Alone, none of these features mean much. Support for keyboard and mouse is a huge strength, but only if you have the proper software, namely Office, to make it a truly unique experience. Support for file management and external storage is wonderful, but again, software that can use these storage capabilities uniquely is important.

I could go on, but the point is, none of these features have any intrinsic value, they rely on one another to provide a complete, and unique experience. I keep saying “unique” because thats where the value lies. Thus far, I’d say it’s not a great idea to give up Office. But there’s yet more to consider.

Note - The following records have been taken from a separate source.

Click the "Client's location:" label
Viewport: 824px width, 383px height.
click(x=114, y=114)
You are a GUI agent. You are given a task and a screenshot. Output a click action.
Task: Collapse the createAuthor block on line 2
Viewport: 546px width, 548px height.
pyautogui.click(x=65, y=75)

In the world of business, nearly every decision is made by doing something called a cost/benefit analysis. That analysis should answer the question “will this decision be beneficial financially?” If it will not, unless there’s some moral reason for doing the opposite, business leaders make what they believe to be the most financially beneficial decision. In the case of Office on Mac, Windows has had the lead in the personal computing and software space since the 1980s (read as “forever”). Mac has never been a threat and that’s because Windows has always had clear advantages over Mac so Microsoft could only benefit by making the expensive software suite available to a wider audience. Tablets are an entirely different ball game. Here’s what I’ve got:

What’s the cost of giving up Office to iOS? The cost is hypothetical lost sales to Apple because the experience on a Windows tablet was not unique enough to justify purchase of tablet that is otherwise viewed (by the media, not by me) as offering an inferior experience.

The benefit is simple, Microsoft would charge for the software which would be available to tens of millions of people.

Firstly, even if Microsoft makes Office available to iPad users, it’s going to be crippled compared to the version available on Windows RT. Without keyboard and mouse input options, Excel for instance, would be extremely frustrating to use. I imagine that Office on iOS would be used more as a document viewer than a document creator or editor. Does that mean that people will appreciate Microsoft’s own tablets more? Maybe, maybe not. Microsoft would probably just be shooting themselves in the foot as iOS users would rightfully gripe about the poor UX in the software they paid for.

Secondly, Apple makes decent enough software for handling word processing and spreadsheets. The only people who would be likely to purchase the Office software are Windows veterans who already appreciate what Microsoft does or possibly businesses. Essentially though, they wouldn’t be making any new friends.

Thirdly, selling Office, even to 100 million users is small potatoes to Microsoft and means little in the general Intel vs. ARM or Laptop/Desktop vs. Tablet game. Tablets (ARM) are expected to outsell traditional PCs (Intel) in 2015 and Microsoft is essentially in last place. They can’t give up market share to anyone for any reason. Not for a quick buck, and certainly not to make iPad owners happy. They need to get their foot in the metaphoric door if they and their hardware partners want to be profitable down the road.

Ultimately, I think it’s best if Microsoft avoids opening that can of worms and sticks to their current guns. Until their software improves in the public’s eye, until there is enough support in the Windows Store, and until Microsoft is sure they’ll be selling tablets to consumers for the foreseeable future, Office is too important to let go.